I'm pretty much crying my eyes out right now.
I have just lost my best friend in the world. not my boyfriend. that's different, he's my soulmate *hugs Silver-sama*
he said he wanted to be friends forever with me and that he wasn't like all the other ones who abadoned me. and he was. during this summer, during some of the hardest times in my life he was there for me. he was always there to talk to and he always had some sort of advice ready for me.
but this morning, when I woke up and turned on my laptop and expected to see a nice email returned from the one I send him all I saw was the title. 'a broken promise'
it made me want to delete the message immediately cause I knew what would be in it. no that's not true, it was much worse.
he said he doesn't want to talk to me anymore. he won't contact me anymore and he doesn't want me to do so either. his friendship with me is causing his relationship too much pain.
so he feels that he has to leave.
and I understand. and I'm not angry at him or his girlfriend. they deserve each other and the happiness they found together so bad.
I'm angry at myself. for believing his words when he told me he wanted to be my friend for a really long time. when he told me he wouldn't abandon me like so many others did before him. he got angry at me whenever I doubted our friendship. but I didn't doubt him, I doubted my own abilities to be a good friend to anyone. I tried so hard. I did everything in my power not to hurt his relationship more than I already did. but it was all in vain. yet another friend lost, my best friend even.
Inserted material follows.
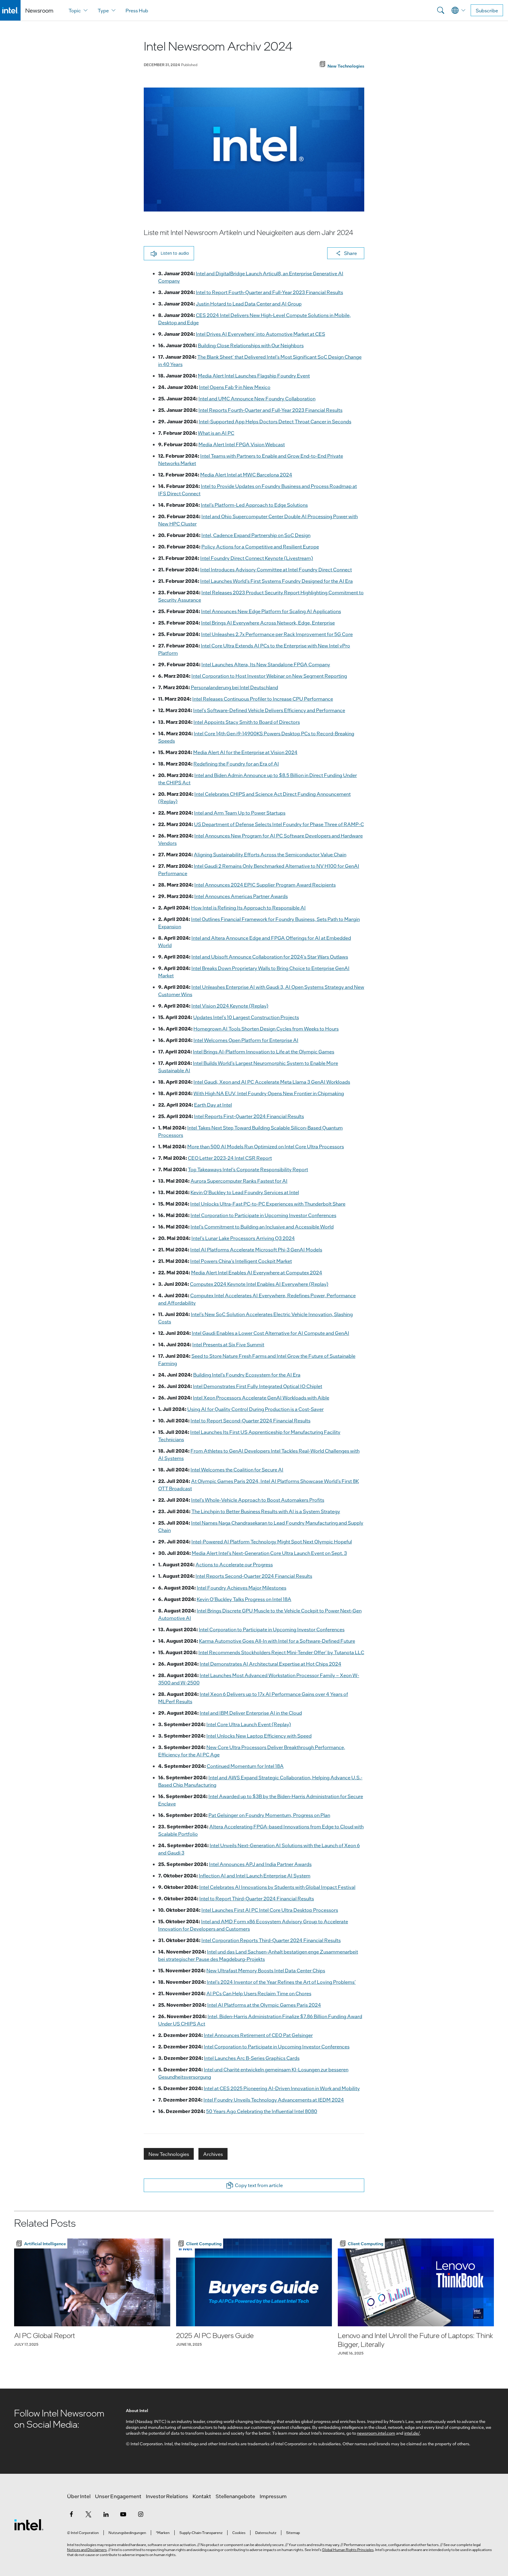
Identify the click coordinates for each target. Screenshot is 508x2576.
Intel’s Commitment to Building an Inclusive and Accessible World (262, 1227)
I promised him not to mention him anymore in my posts. but how can I ignore this. how can I not explain to my other friends here on TheO why I'm going to be sad again for a really long time.
I guess Bon Jovi was right after all: this world will never give you something it can't take away.
I think he still owes me some ICP songs.. guess I'll never get them.

Ran-chan, I'm going to miss you like crazy. but I understand your decision and it's ok. like I said so many times before: go get your happiness. make Harley happy, I know she can make you the happiest man in the world. I promised not to mention you guys, but there are still so many things I want to say and ask and talk over.
I'll never forget what our friendship did for me and meant for me. I'll never forget you or how much I love you. you really were my best friend.
you still owe me a hug Ran-chan.

I'm outta here.

ps: sorry you guys for bothering you all with this.. guess it did get longer than expected.

pps: there's an opening for my best friend in the whole world I guess. anyone?